Traders expect the Fed to raise borrowing costs by 25 basis points as early as October, and even hedge against the risk of taking action this month before the data is released. This contrasts sharply with the situation in late February before the outbreak of the war, when traders were expecting the Fed to lower rates in 2026.
Rising oil prices and inflation expectations have shattered these predictions of rate cuts and combined with the resilience of the U.S. economy in recent months, have laid the foundation for the dollar's rise.
This scenario explains why most institutions on Wall Street remain optimistic about this major global reserve currency.

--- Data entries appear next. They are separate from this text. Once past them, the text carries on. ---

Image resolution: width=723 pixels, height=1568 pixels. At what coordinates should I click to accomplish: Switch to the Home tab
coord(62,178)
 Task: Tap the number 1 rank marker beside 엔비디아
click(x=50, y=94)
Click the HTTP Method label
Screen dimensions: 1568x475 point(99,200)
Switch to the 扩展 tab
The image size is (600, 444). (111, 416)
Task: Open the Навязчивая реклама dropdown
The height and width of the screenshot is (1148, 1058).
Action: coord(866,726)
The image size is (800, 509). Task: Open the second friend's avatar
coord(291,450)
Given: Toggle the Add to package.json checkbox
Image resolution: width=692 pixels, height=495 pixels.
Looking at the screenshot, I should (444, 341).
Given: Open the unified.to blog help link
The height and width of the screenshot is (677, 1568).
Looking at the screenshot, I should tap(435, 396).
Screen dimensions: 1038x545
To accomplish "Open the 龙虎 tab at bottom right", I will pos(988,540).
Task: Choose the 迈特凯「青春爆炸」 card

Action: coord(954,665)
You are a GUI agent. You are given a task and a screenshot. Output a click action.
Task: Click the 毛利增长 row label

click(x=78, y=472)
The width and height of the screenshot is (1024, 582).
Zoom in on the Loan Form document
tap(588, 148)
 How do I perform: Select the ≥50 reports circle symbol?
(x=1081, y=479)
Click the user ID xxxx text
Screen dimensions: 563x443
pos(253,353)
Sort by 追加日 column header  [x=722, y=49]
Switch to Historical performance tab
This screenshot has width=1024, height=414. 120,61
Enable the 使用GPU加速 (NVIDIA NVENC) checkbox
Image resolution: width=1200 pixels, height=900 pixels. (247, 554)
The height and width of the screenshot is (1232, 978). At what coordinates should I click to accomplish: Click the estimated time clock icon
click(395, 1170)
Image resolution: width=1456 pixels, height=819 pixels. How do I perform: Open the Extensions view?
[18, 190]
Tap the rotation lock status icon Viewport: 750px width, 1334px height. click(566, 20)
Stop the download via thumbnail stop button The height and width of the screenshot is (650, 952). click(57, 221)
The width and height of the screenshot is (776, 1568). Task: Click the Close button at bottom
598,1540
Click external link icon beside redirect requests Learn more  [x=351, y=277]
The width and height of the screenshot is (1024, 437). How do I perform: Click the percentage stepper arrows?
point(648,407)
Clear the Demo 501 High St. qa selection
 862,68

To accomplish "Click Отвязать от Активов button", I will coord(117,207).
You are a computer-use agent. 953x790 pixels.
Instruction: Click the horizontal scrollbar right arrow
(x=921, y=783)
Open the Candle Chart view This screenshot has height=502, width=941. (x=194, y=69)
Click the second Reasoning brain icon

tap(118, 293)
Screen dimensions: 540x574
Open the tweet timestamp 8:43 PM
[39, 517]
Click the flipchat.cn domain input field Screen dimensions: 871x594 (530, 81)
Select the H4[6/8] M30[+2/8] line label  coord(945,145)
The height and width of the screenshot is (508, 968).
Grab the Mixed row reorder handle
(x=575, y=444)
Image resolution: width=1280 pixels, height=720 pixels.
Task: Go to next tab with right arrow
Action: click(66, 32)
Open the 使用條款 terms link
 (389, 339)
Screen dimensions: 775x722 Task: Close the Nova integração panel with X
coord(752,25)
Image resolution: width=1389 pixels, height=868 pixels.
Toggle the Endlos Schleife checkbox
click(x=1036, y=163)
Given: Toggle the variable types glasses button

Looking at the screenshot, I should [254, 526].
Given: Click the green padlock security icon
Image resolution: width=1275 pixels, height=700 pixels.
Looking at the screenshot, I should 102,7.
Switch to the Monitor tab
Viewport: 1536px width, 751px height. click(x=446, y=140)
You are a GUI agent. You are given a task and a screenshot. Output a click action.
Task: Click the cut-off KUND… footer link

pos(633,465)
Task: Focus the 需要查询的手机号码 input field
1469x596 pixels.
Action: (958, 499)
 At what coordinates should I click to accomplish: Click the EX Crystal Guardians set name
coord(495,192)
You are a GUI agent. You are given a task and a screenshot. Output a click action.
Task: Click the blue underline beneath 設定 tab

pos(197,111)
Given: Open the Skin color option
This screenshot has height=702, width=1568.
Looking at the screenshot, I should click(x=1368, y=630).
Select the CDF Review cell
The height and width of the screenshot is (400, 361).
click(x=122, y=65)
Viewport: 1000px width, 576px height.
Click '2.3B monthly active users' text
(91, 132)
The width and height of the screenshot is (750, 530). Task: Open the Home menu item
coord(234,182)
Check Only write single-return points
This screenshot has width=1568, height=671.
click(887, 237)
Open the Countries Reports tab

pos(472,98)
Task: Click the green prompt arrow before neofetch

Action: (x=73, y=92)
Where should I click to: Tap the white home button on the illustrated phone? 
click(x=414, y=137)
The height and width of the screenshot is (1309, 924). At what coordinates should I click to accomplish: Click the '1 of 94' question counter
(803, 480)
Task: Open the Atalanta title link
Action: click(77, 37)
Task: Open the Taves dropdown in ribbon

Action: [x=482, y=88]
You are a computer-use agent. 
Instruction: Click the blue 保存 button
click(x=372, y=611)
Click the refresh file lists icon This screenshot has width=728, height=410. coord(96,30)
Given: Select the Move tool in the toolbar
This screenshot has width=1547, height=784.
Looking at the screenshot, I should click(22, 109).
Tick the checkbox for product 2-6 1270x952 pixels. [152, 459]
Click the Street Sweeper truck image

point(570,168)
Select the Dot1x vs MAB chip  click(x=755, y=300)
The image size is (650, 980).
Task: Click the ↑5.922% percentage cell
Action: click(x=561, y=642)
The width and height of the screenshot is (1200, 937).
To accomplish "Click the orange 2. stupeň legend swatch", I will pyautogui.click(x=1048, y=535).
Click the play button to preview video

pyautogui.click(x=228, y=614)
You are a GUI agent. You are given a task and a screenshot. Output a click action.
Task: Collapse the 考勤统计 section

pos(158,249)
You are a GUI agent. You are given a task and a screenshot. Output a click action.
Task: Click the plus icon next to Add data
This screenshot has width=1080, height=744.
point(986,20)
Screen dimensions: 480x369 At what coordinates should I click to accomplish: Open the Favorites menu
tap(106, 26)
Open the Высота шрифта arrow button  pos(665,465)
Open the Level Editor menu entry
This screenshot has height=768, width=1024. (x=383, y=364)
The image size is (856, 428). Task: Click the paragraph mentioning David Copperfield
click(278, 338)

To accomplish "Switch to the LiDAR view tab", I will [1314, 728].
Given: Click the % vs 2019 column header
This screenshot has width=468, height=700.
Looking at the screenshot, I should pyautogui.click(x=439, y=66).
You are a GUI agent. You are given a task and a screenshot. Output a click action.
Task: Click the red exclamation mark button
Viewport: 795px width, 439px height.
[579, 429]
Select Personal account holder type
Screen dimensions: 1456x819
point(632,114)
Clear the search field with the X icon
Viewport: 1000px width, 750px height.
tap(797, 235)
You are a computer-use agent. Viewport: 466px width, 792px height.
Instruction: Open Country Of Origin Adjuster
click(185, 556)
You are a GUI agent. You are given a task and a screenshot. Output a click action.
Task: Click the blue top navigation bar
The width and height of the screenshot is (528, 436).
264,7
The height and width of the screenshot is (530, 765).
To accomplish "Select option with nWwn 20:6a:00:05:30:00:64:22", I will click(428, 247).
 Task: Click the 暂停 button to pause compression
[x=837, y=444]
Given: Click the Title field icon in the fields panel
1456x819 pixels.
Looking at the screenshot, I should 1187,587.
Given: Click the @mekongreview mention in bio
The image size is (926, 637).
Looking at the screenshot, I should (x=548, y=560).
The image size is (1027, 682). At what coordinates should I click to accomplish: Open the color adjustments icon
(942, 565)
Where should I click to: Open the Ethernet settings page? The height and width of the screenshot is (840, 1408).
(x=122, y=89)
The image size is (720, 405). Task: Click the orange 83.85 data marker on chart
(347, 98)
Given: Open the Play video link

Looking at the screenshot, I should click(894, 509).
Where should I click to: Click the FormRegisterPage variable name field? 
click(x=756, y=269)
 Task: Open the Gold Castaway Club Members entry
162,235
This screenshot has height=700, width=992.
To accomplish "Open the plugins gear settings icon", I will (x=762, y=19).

JPMorgan Chase, Bank of America Securities, and Goldman Sachs all advocate for a further strengthening of the dollar. HSBC HOLDINGS also stated that the sharp rise of the dollar could become one of the biggest "pain trades" in the latter half of this year.
Samara Hamoud, a strategist at Commonwealth Bank of Australia, said, "As the U.S. economic performance continues to outperform its peers, it is expected that the interest rate differentials between the U.S. and other countries will move further in favor of the dollar. We still expect the Fed's Federal Fund rate hike to exceed market pricing."
Market observers have pointed to another supporting factor, massive investments in artificial intelligence infrastructure, which have boosted corporate profits and attracted international capital inflows into the U.S. stock market.
The bullish sentiment among traders regarding the dollar has reached the highest level since early 2025.
The skeptical group does not believe that this narrative is about to collapse. They simply think that, in the backdrop of the Fed's possible wait-and-see stance in the coming months, most of these positives are already reflected in the dollar exchange rate. Socit Gnrale falls into this camp, as does Morgan Stanley, the latter expressing last week that they are not willing to "chase higher" on the dollar.
On Wednesday, Wash stated at a central bank forum in Portugal that inflation risks have decreased in recent weeks and reiterated his determination to bring inflation back to the Fed's 2% target.
Stephen Jen and his colleagues at Eurizon SLJ Capital wrote this week, "The market's shift in expectations for Fed policy may be somewhat overdone: we do not think the Fed will hike rates in this cycle. Repositioning the Fed's dovish stance could help ease the dollar's appreciation."
Another major consideration is the economic outlook outside the U.S. Some strategists insist that after months of international turmoil that triggered safe-haven buying of the dollar, relative interest rate differentials are aligning in favor of competing currencies against the dollar.
For example, the European Central Bank raised rates by 25 basis points last month, and market expectations suggest another rate hike is possible before December.
A team of strategists led by Jayati Baladwai at Toronto Dominion Securities stated, "As global growth stabilizes, risk premiums subside, and central banks around the world narrow the interest rate differentials in the face of a Fed that remains on hold, the downward trend of the dollar should reemerge later this year."